Secondary Progressive Multiple Sclerosis: Patient Impact and Coverage Implications for New Therapies - Episode 2

Challenges Regarding Coverage for New SPMS Therapies

September 11, 2020

The managed care challenges associated with the MS care spectrum have become increasingly complicated with the influx of new therapies, particularly in relation to determining a benefits design for SPMS that balances patient access to the right treatment while accounting for high treatment costs — which are growing more rapidly than those of most other disease states. Prior to 2009, many health plans’ formularies included all MS therapies with adequate accessibility. When several new drugs were introduced to the market after 2009, pharmacy and therapeutics committees (groups responsible for determining which drugs to include in the formularies) became more selective. Agents are now chosen based on clinical trial data regarding safety, efficacy and cost/value. (4) Designated efficacy outcomes, which have evolved over time, must be evaluated against the safety of the agent. Short- and long-term safety are particularly important for consideration; however, long-term safety in newer therapies has not yet been established. Health plans must also make accommodations, as some of these therapies are associated with serious safety concerns that necessitate monitoring with administration. (25)

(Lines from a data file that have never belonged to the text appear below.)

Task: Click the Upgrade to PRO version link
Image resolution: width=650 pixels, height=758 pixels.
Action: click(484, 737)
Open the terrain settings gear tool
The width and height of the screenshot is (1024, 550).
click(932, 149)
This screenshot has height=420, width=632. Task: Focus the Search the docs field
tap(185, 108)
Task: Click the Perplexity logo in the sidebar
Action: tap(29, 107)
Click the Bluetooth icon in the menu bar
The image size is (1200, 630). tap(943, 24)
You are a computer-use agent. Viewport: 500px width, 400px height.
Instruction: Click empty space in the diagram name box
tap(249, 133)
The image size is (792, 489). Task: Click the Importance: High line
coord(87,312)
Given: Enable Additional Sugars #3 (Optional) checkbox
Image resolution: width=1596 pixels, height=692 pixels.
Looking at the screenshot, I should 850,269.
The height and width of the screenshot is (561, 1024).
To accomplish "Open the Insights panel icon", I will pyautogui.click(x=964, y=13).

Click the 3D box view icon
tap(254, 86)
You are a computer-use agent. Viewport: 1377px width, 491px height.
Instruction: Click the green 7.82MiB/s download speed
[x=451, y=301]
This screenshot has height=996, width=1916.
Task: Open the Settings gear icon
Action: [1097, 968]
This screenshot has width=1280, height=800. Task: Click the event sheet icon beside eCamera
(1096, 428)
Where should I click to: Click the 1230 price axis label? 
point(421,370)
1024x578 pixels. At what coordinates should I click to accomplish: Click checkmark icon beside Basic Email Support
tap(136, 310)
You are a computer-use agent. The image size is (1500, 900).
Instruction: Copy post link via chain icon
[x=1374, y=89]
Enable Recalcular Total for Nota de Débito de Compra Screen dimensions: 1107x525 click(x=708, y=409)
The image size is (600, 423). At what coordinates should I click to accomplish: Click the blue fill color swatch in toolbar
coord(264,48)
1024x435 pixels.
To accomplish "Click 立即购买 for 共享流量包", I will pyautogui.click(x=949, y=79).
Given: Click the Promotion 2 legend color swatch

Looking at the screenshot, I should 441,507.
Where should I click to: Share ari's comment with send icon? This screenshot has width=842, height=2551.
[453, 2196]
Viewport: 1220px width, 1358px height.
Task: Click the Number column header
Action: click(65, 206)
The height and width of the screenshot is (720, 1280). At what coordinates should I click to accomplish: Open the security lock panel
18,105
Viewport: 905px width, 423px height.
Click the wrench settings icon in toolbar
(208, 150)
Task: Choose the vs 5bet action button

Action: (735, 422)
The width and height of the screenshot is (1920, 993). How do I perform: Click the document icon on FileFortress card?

Regarding the increasing costs of SPMS therapy, in addition to selecting SPMS agents with a favorable cost-effectiveness ratio, health plans may offset the costs by developing formulary tiers that incentivize providers to prescribe the most affordable therapies, using generic medication, establishing arrangements with drug manufacturers to fix costs or offer discounts in exchange for a top placement in the formulary and requiring that therapy initiation or switching is preceded by authorization. (25)

Recent labeling inconsistencies among newer, approved treatments have also contributed to the complexities experienced by health plans when determining appropriate patient access. As discussed earlier, the active and nonactive designations for SPMS were established in 2013. (5) They were first included in FDA-approved indications in 2019 when siponimod, cladribine and other disease-modifying therapies entered the market. All therapies for MS have since adopted this terminology for their labeling and all are now indicated for the treatment of active SPMS. A treatment for nonactive SPMS has not yet been developed. (25) Including the active/nonactive terminology in labels can be useful for treatment selection, but standardized definitions do not exist; regulatory authorities have established differing definitions. Although U.S. regulators defined activity based on clinical relapses, European regulators required inclusion of imaging results, indicating inflammation. In addition, product labels have not been required to include a time frame within which patients experienced disease activity. Because all patients with SPMS have experienced activity at some point, any could receive an active status. This challenge may be alleviated if U.S. labels for approved MS therapies included the full definition of activity. (26)


Substantial personal and economic burdens are associated with MS. (6,10) As the second most common and debilitating form of MS, 2 SPMS necessitates attention and collaboration from health plans, healthcare providers and the health community to establish tailored, standardized management strategies and evidence-based treatment options. (4) Emerging biomarkers and screening tools may improve clinicians’ abilities to promptly and accurately diagnose SPMS, and newer therapies approved for SPMS may offer a more tailored treatment approach for patients with this condition. There are still opportunities, however, for improvement regarding SPMS diagnosis and treatment. (2,18,19) As health plans navigate an increasingly complex and costly treatment landscape, individualized care approaches and shared decision-making should be prioritized.